PUNTOS IMPORTANTES:
- Las declaraciones del presidente Donald Trump repercutieron en los mercado, lo que provocó un fuerte aumento del oro y del petróleo.
- Las amenazas de Estados Unidos hacia Irán hicieron que los barriles de crudo Brent suban por encima de los 70 USD.
- El mercado petrolero volvió a agitarse, ya que el precio por barril fluctuó entre los 60 y 65 USD durante muchas semanas.
El petróleo volvió a ponerse en modo alerta y lo hizo con un número redondo que no pasaba desapercibido. El Brent superó los 70 USD por barril por primera vez desde septiembre, impulsado por un factor que los inversores conocen bien: la geopolítica.
Esta vez, el detonante fueron las nuevas advertencias de Donald Trump a Irán, con un mensaje directo que reactivó el miedo a un conflicto en Oriente Medio.
El movimiento no fue menor. En una sola jornada, el crudo de referencia mundial llegó a avanzar cerca del 4%, mientras que el West Texas Intermediate también se sumó a la escalada y cruzó los 65 USD. Más allá de los números, el mercado volvió a demostrar que, cuando se habla de petróleo, las palabras pesan casi tanto como los barriles.
El riesgo vuelve a cotizar
El repunte llega en un año que había comenzado con previsiones muy distintas. A comienzos de 2026, el consenso apuntaba a un mercado presionado por el exceso de oferta. Sin embargo, las tensiones entre Estados Unidos e Irán, la incertidumbre política en Venezuela y una fuerte interrupción del suministro en Kazajistán terminaron por sostener los precios.
Las declaraciones de Trump actuaron como catalizador. En redes sociales, el presidente estadounidense aseguró que los buques enviados a la región estaban listos para actuar “con rapidez y violencia” si fuese necesario. El mensaje bastó para que los operadores añadieran una prima de riesgo a las cotizaciones, anticipando un escenario más volátil.
Ese temor se reflejó con claridad en el mercado de opciones. Las apuestas alcistas se encarecieron frente a las bajistas durante el periodo más prolongado en unos 14 meses. Además, el volumen de nuevas posiciones que apuestan por subidas creció al ritmo más rápido en al menos seis años. Una señal clara de que el mercado no descarta sobresaltos.
Desde Citigroup pusieron números a esa inquietud. Sus analistas estiman que la amenaza de un ataque contra Irán añadió entre 3 y 4 USD por barril a los precios actuales. Un colchón que podría mantenerse incluso si la oferta global sigue siendo abundante.

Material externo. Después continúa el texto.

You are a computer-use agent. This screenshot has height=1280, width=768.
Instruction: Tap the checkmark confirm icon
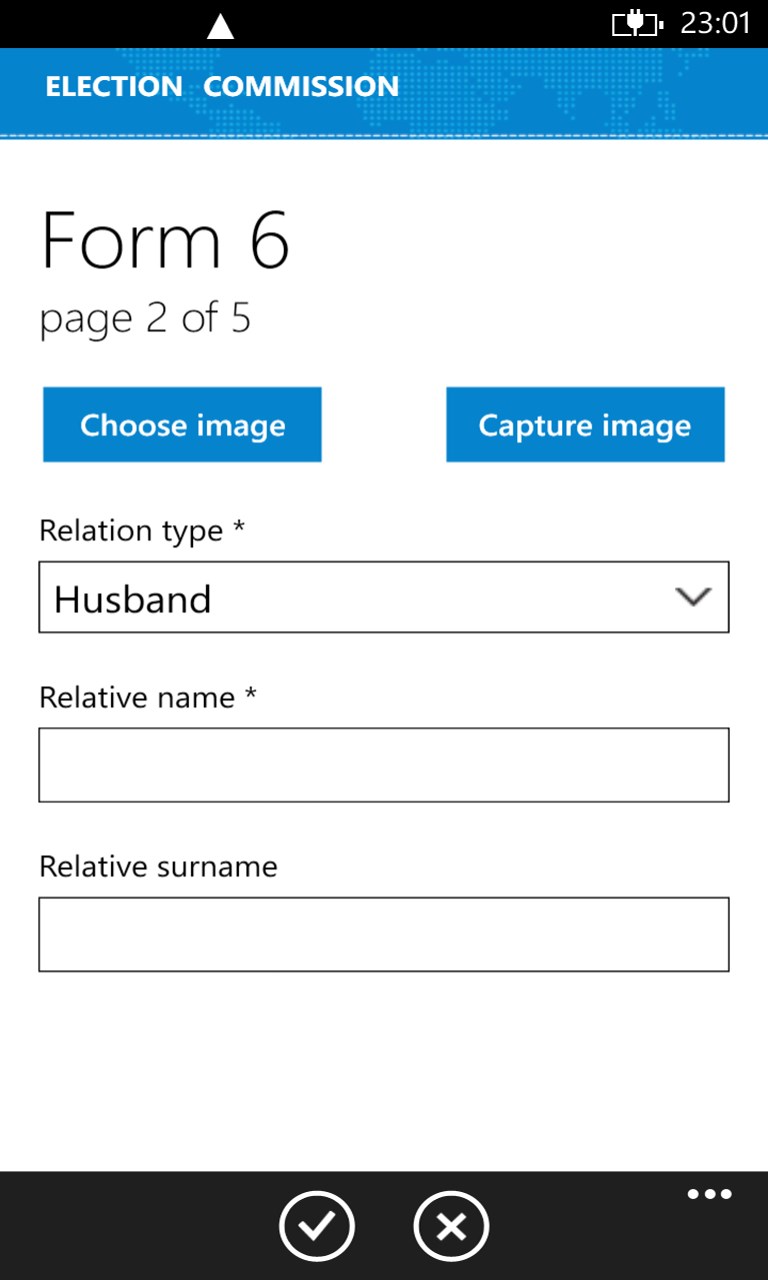click(x=316, y=1226)
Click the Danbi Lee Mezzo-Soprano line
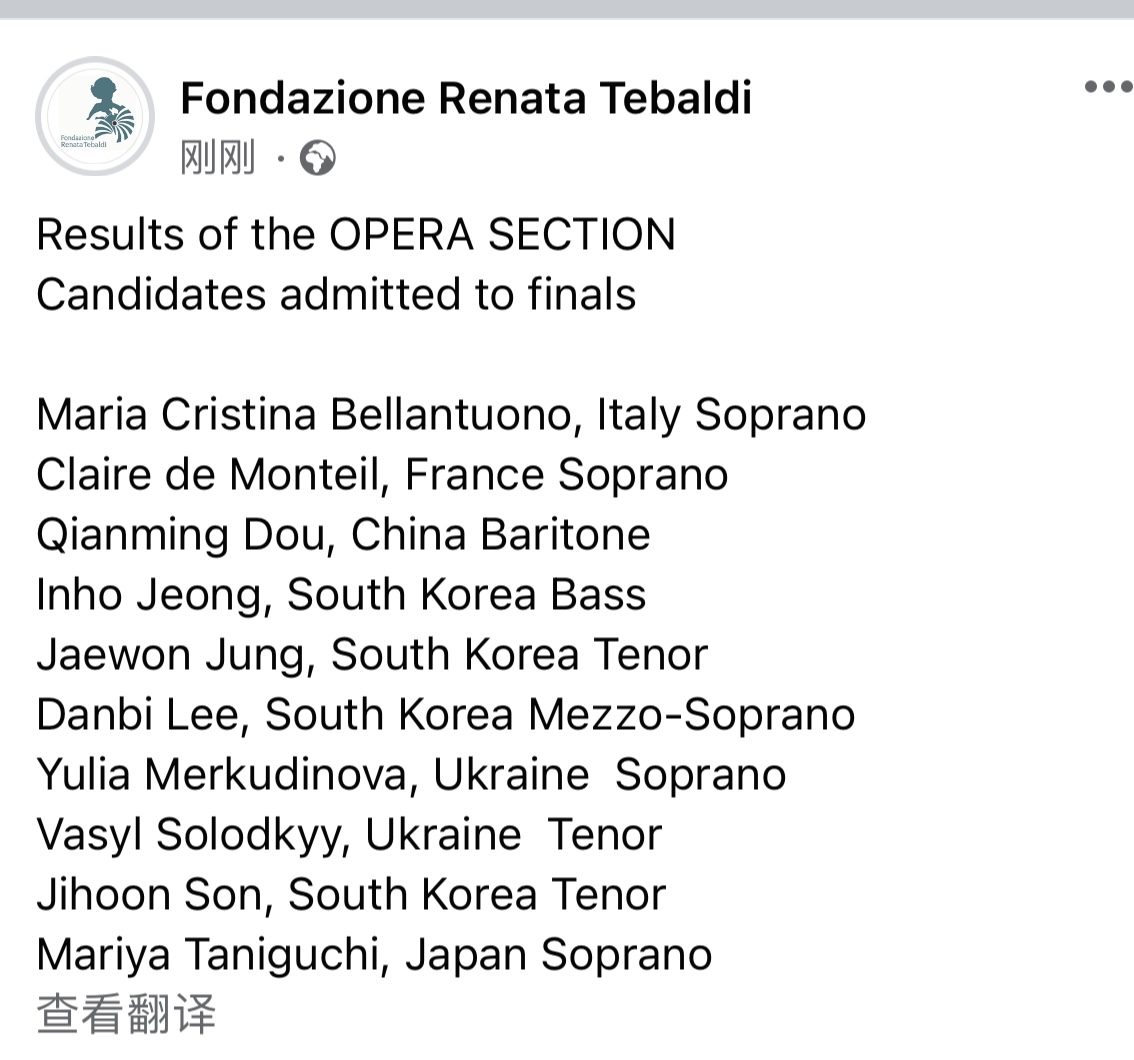This screenshot has height=1060, width=1134. [x=445, y=715]
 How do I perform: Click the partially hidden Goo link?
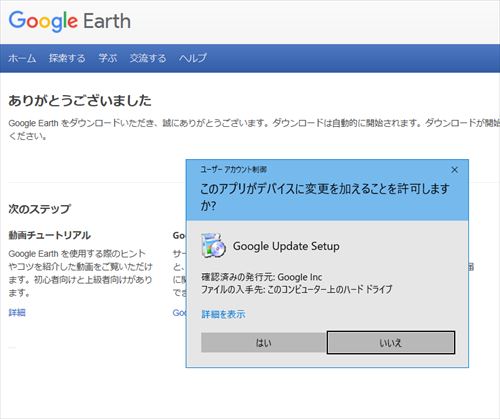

Oriente Medio, el punto sensible
El trasfondo del nerviosismo es conocido. Oriente Medio concentra cerca de un tercio del suministro mundial de crudo, y cualquier conflicto directo podría afectar seriamente a los flujos de exportación. Un escenario aún más delicado sería una interrupción en el estrecho de Ormuz, un paso clave por el que transitan a diario petroleros y buques de gas natural licuado rumbo a todo el mundo.
Aunque Trump ya había lanzado advertencias en el pasado, en los últimos meses estas se habían centrado más en la represión interna en Irán que en su programa nuclear. El propio presidente llegó a afirmar que las instalaciones atómicas iraníes habían sido “destruidas” en ataques previos. Aun así, el tono volvió a endurecerse y el mercado reaccionó en consecuencia.
Desde Teherán, el mensaje fue doble. Por un lado, disposición al diálogo. Por otro, una advertencia clara: cualquier presión adicional tendría una respuesta “sin precedentes”. Mientras tanto, Irán intensificó contactos diplomáticos con potencias regionales para intentar enfriar la situación y evitar un choque directo con Washington.